Majelis hakim Pengadilan Tipikor Jakarta Pusat menolak nota keberatan atau eksepsi yang diajukan oleh Ibrahim Arief alias Ibam, seorang tenaga konsultan yang menjadi terdakwa dalam kasus dugaan korupsi pengadaan laptop Chromebook dan Chrome Device Management (CDM). Dengan ditolaknya eksepsi tersebut, hakim memerintahkan jaksa untuk melanjutkan pemeriksaan perkara ini.
Putusan Sela Hakim
“Memerintahkan pemeriksaan perkara terhadap Terdakwa Ibrahim Arief alias Ibam dilanjutkan,” ujar ketua majelis hakim Purwanto S Abdullah saat membacakan amar putusan sela di Pengadilan Tipikor Jakarta Pusat, Senin (5/1/2026). Hakim menyatakan bahwa surat dakwaan yang diajukan oleh jaksa penuntut umum telah sah dan memenuhi syarat formil serta materil. Oleh karena itu, jaksa diperintahkan untuk menghadirkan saksi-saksi dalam persidangan selanjutnya guna membuktikan surat dakwaannya.
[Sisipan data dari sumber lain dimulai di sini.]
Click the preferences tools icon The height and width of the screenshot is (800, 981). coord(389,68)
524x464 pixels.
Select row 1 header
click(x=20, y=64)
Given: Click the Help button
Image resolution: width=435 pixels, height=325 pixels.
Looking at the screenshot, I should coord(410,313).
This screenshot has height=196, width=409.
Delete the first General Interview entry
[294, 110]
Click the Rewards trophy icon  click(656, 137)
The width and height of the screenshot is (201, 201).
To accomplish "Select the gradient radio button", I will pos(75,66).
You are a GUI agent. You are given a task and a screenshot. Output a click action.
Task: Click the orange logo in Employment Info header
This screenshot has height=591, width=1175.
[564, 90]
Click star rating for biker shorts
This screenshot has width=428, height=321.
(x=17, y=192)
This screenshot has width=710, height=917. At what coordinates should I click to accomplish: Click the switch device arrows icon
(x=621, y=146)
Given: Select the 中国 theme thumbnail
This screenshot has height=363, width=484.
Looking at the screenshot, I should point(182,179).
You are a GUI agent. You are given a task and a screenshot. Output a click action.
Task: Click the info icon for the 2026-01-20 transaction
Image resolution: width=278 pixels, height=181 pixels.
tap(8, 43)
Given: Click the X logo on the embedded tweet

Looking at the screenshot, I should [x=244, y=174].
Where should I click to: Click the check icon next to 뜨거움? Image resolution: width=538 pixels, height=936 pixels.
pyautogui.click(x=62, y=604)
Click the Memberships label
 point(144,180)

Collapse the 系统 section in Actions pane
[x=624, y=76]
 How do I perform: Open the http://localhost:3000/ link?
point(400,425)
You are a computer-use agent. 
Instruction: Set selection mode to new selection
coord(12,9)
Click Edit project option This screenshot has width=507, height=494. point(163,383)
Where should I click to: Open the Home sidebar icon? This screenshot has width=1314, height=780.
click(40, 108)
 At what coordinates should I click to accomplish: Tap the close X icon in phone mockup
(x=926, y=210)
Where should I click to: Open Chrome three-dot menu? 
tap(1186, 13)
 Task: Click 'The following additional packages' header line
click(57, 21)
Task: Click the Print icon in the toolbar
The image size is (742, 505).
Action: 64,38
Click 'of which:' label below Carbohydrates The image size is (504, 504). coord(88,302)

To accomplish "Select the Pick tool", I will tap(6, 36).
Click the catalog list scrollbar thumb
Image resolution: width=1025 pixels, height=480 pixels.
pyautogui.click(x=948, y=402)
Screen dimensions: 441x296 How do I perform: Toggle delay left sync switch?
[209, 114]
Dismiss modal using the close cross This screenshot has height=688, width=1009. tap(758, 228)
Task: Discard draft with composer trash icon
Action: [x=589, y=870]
“Menyatakan keberatan atau eksepsi penasihat hukum terdakwa tidak dapat diterima,” tegas hakim Purwanto.
Kronologi Kasus dan Kerugian Negara
Sidang dakwaan terhadap Ibrahim Arief alias Ibam sebelumnya telah digelar pada Selasa (16/12/2025). Dalam perkara ini, Ibam didakwa bersama dua terdakwa lainnya, yaitu Mulyatsyah selaku Direktur SMP Kemendikbudristek 2020, dan Sri Wahyuningsih selaku Direktur Sekolah Dasar Direktorat Jenderal Pendidikan Anak Usia Dini, Pendidikan Dasar dan Pendidikan Menengah tahun 2020-2021.
Jaksa penuntut umum mendakwa Ibam telah merugikan keuangan negara sebesar Rp 2,1 triliun. Kerugian tersebut berasal dari dua komponen utama: kemahalan harga pengadaan laptop Chromebook dan pengadaan CDM yang dinilai tidak diperlukan serta tidak bermanfaat.
Menurut jaksa, angka kemahalan harga laptop Chromebook mencapai Rp 1.567.888.662.716,74 (sekitar Rp 1,5 triliun). Sementara itu, pengadaan CDM yang tidak diperlukan dan tidak bermanfaat menyebabkan kerugian sebesar USD 44.054.426 atau setara dengan Rp 621.387.678.730 (sekitar Rp 621 miliar).
Jaksa Roy Riady saat membacakan surat dakwaan di Pengadilan Tipikor Jakarta Pusat, Selasa (16/12/2025), merinci perhitungan kerugian negara tersebut. “Yang merugikan keuangan negara sebesar Rp 1.567.888.662.716,74 berdasarkan laporan hasil audit penghitungan kerugian keuangan negara atas perkara dugaan tindak pidana korupsi program digitalisasi pendidikan pada Kementerian Pendidikan, Kebudayaan, Riset, dan Teknologi Tahun 2019 sampai dengan 2022 Nomor PE.03.03/SR/SP-920/D6/02/2025 tanggal 04 November 2025 dari Badan Pengawasan Keuangan dan Pembangunan Republik Indonesia,” jelas Jaksa Roy Riady.
Ia menambahkan, “Dan kerugian keuangan negara akibat pengadaan Chrome Device Management yang tidak diperlukan dan tidak bermanfaat pada Program Digitalisasi Pendidikan pada Kemendikbudristek RI Tahun 2019 sampai dengan 2022 sebesar USD 44.054.426 atau setidak-tidaknya sebesar Rp 621.387.678.730.”